BEGIN Material for the task
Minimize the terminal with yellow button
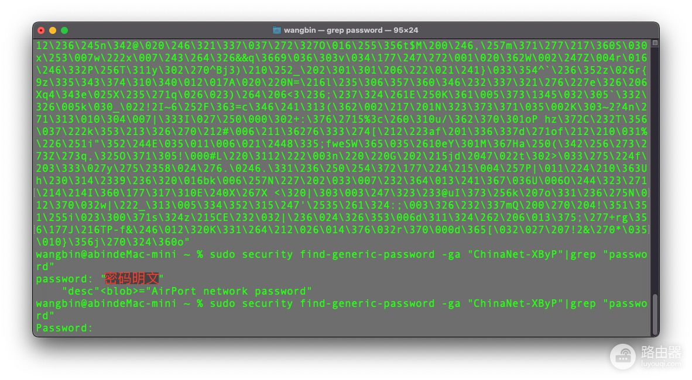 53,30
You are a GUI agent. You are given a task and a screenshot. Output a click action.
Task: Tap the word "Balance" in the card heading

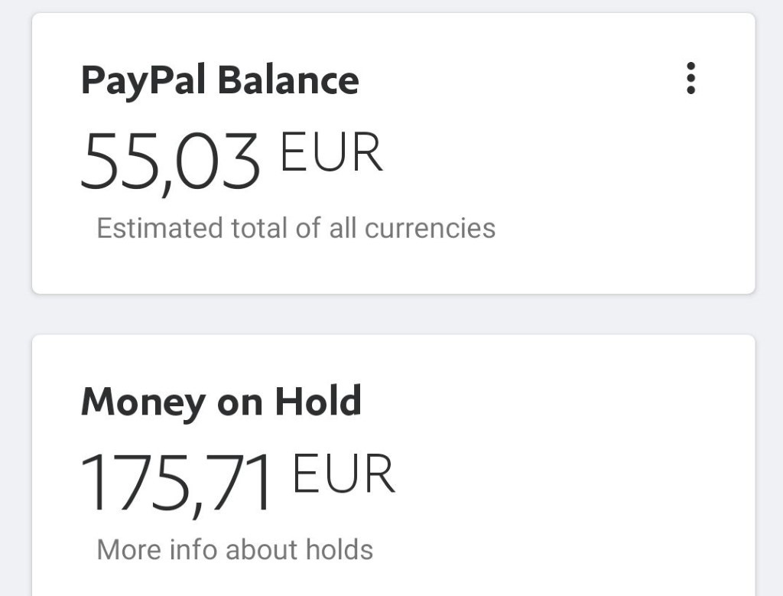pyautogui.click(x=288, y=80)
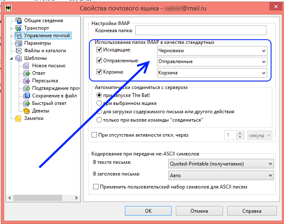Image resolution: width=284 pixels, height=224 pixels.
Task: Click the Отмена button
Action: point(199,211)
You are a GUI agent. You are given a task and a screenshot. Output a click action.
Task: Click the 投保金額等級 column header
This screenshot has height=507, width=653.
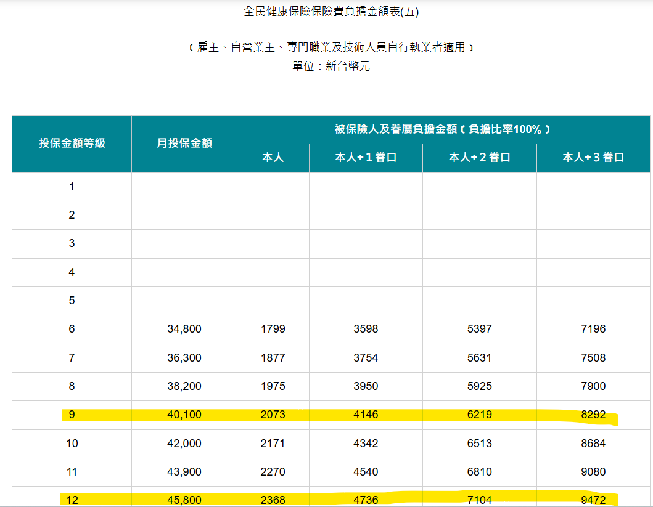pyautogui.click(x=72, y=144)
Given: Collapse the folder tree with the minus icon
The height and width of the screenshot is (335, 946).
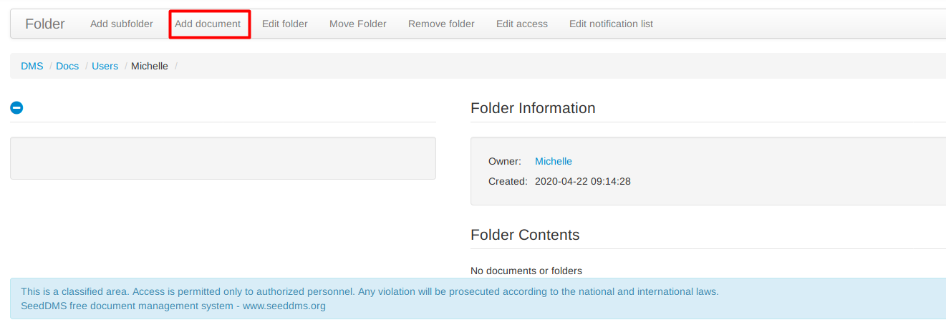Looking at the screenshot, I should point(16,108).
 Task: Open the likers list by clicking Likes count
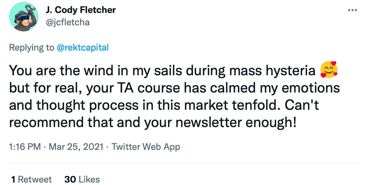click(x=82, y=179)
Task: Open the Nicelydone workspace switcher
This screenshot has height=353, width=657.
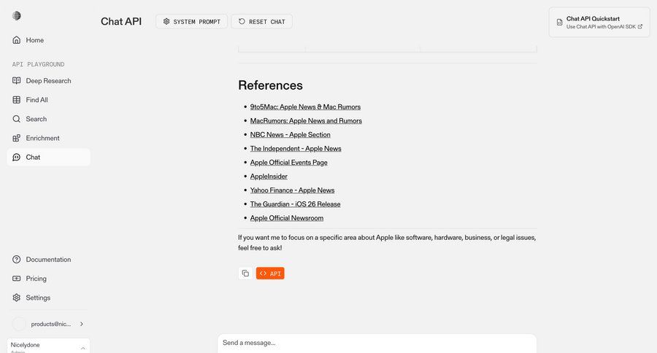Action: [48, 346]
END Material for the task
Assignment »
Beginning at the line above that contains "Task: Tap the" and going on through the line that contains "Task: Click the 投保金額等級 column header", please copy every line exactly, leaving the pictures out and adding nothing.

Task response »
Task: Tap the word "Balance" in the card heading

pyautogui.click(x=288, y=80)
Image resolution: width=284 pixels, height=224 pixels.
Task: Click the Отмена button
Action: point(199,211)
You are a GUI agent. You are given a task and a screenshot. Output a click action.
Task: Click the 投保金額等級 column header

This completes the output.